= National Motorists Association =

US-based advocacy organization

The National Motorists Association (NMA) is a nonprofit advocacy organization for motorists in North America, created in 1982. The association advocates for traffic safety based on its view of engineering standards, traffic laws fairly written and enforced, and full due process for motorists.

==History==
The NMA, originally called the Citizens Coalition for Rational Traffic Laws (CCRTL), was founded as a 501(c)(3) in 1982 in opposition to the 55 mph National Maximum Speed Law, which was their chief cause until the law's repeal in 1995. The NMA continues to fight for the reform of drunk driving laws that can “target innocent motorists who happen to be social drinkers.” The organization's name was changed to the National Motorists Association in the late 1980s.

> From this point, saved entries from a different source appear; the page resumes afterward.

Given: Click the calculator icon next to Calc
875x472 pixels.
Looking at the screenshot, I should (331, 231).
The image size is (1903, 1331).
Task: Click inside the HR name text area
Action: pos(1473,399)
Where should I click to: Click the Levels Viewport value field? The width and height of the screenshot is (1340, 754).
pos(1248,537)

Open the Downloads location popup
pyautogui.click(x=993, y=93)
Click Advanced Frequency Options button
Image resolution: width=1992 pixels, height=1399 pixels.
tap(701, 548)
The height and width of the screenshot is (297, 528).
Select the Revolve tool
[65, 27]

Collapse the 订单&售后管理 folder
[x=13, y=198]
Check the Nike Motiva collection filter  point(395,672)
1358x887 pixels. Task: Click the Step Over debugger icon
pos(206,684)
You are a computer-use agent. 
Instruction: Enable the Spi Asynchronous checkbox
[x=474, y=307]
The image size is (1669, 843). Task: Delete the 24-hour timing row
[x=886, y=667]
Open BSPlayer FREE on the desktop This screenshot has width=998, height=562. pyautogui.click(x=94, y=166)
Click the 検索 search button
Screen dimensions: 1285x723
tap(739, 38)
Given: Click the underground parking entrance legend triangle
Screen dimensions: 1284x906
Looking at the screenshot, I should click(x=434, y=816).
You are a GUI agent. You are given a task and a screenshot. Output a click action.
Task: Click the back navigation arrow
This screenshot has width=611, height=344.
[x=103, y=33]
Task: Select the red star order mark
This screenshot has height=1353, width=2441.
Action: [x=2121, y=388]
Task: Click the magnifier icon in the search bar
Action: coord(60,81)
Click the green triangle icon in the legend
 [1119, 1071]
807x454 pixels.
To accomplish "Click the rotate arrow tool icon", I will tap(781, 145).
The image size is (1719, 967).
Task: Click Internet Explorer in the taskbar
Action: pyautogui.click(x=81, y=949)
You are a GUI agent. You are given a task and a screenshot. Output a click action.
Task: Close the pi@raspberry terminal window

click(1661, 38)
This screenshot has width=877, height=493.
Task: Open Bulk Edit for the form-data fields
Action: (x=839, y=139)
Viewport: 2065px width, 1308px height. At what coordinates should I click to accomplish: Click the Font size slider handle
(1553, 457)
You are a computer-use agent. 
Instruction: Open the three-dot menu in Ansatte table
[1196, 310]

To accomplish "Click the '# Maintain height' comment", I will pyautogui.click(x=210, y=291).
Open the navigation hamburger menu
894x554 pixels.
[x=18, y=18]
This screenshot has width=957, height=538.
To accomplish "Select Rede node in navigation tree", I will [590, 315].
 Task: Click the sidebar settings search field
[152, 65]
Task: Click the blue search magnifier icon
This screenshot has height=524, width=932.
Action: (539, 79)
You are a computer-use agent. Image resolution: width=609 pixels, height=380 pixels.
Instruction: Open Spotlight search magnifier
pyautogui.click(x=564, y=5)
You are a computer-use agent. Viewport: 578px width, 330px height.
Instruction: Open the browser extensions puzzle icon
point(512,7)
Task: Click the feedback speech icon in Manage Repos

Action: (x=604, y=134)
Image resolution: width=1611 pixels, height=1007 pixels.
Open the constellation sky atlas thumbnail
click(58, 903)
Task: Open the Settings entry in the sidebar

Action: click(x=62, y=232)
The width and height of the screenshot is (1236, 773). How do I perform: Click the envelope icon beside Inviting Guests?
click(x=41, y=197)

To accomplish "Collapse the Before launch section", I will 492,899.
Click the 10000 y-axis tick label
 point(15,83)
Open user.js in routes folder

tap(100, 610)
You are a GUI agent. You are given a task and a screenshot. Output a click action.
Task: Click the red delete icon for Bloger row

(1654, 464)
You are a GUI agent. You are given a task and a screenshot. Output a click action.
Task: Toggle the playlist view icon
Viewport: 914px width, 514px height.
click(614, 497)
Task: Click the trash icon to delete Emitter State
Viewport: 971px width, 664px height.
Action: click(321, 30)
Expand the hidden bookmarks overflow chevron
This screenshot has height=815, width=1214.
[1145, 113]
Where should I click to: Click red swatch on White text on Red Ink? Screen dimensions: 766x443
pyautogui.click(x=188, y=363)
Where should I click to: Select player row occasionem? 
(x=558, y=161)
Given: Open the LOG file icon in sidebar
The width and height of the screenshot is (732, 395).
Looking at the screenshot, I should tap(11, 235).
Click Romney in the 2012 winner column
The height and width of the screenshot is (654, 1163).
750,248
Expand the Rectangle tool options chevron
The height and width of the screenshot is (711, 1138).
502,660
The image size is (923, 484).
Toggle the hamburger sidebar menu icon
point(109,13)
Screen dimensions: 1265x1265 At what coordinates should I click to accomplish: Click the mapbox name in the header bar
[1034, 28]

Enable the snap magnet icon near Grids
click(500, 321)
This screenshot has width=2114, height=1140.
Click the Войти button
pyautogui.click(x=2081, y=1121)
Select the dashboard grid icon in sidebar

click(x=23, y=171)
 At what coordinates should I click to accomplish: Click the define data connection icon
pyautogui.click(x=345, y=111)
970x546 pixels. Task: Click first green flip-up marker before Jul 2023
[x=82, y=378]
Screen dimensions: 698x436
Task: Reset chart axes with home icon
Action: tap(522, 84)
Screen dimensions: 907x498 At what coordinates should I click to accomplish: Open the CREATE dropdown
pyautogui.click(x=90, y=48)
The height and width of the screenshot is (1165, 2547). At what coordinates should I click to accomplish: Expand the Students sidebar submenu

==Law Enforcement Reform==
The NMA encourages all those receiving citations to challenge their traffic tickets as a means to keep the traffic justice system honest. The NMA opposes the installation of red light cameras, automated speed limit enforcement, and the use of stop-arm cameras on school buses. The NMA cites several studies on its site that include data showing significant increases in rear-end collisions at red-light-camera intersections.

The NMA operates a speedtrap registry and a roadblock registry where people can post the locations of traffic law enforcement and sobriety checkpoints.

The group opposes checkpoints, the use of Breathalyzers as evidence in court due to unreliability of results, the assumption of fault when a driver with a registerable BAC is in a collision, and most cases of license suspension due to DUI violations. The group supports lowering penalties for drunk drivers under a BAC of 0.15%. They oppose reducing the legal blood alcohol content limit and are against "zero tolerance" laws for drivers under the legal drinking age. The NMA states they support "drinking and driving regulations based on reasonable standards."

The organization also offers to reimburse traffic fines for paying members who are found guilty of speeding after unsuccessfully challenging a ticket.

==Organized protests==
In the 1980s and '90s, the NMA would advertise a "Civil Obedience Day" where some drivers would travel in a caravan at the posted speed limit on a few local highways. The purpose was to illustrate instances where the posted speed limit was unreasonably low. The caravan would leave the far left lane open for cars to pass.

==Opposition to Vision Zero==
NMA opposes some Vision Zero road safety projects. They have published editorials criticising certain policies which, in the organization's view, unreasonably restrict the ability to travel by personal automobiles and which it claims don't achieve intended safety goals.

==Corporate status and foundation==
The National Motorists Association is a 501(c)(3) nonprofit corporation based in Waunakee, Wisconsin. NMA describes itself as a "grassroots advocacy organization". It does not publish membership statistics or funding sources.

==Previous usage==
The National Motorists Association was also the name of an older automobile club in the United States, founded in 1922, which merged with the American Automobile Association in 1923.